Brain, Vol. 119, No. 2, 473-490, 1996
© 1996 Oxford University Press
research-article |
Cerebral control of eye movements
I. The relationship between cerebral lesion sites and smooth pursuit deficits
MRC Human Movement and Balance Unit, Institute of Neurology London, UK
Correspondence to:
Correspondence to: Dr G. R. Barnes, MRC Human Movement and Balance Unit, Institute of Neurology, Queen Square, London WC1N 3BG, UK
We investigated smooth pursuit eye movements in 72 patients with focal cerebral lesions using a sinusoidal pursuit task at multiple target frequencies and amplitudes.

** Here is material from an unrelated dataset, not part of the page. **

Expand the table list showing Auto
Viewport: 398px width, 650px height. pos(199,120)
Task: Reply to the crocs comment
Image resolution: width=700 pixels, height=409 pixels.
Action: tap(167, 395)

Twenty patients had normal pursuit gain and symmetry at all target frequencies, 12 had strictly ipsilesional pursuit deficit, 19 had symmetric bi-directional pursuit deficit, 18 had asymmetric bidirectional pursuit deficit (the deficit being more severe on the side of the lesion) and three had more severe contra-directional deficit. Normal pursuit gain was found in patients whose lesions were limited to the frontal, temporal and occipital poles, or the primary somaesthetic areas. Predominant ipsilesional pursuit deficit occurred in a long band of lesion overlap areas that run from the V5 occipito-temporal areas posteriorly, through the internal sagittal stratum, the posterior and anterior limbs of the internal capsule with adjacent striatum, to the dorsomedial frontal cortex anteriorly. Symmetric bi-directional deficit was associated with lesions involving the regions of the cortico-limbic-reticular network for directed attention, including the frontal eye fields, the posterior parietal cortex and the thalamus. Asymmetric bi-directional deficit resulted from lesions that penetrated into the underlying/adjacent white matter from the frontal eye field, posterior parietal cortex and thalamus. Varying combinations of lesions in the areas associated with uni-directional and symmetric bi-directional deficits produced a graded continuum from strict ipsi-directional pursuit deficit, through asymmetric bi-directional deficit, to symmetric bidirectional deficit. The striatum was identified as the area of lesion overlap in patients with large phase errors. Patients with lesions involving the right posterior parietal cortex and/ or right dorsolateral frontal cortex had significantly more severe impairments than their counterparts with left-sided lesions. All pursuit deficits were more pronounced at high frequencies.
ocular pursuit; cerebral lesions; selective attention; phase; hemispheric asymmetry
Received June 28, 1995. Revised October 17, 1995. Accepted November 10, 1995.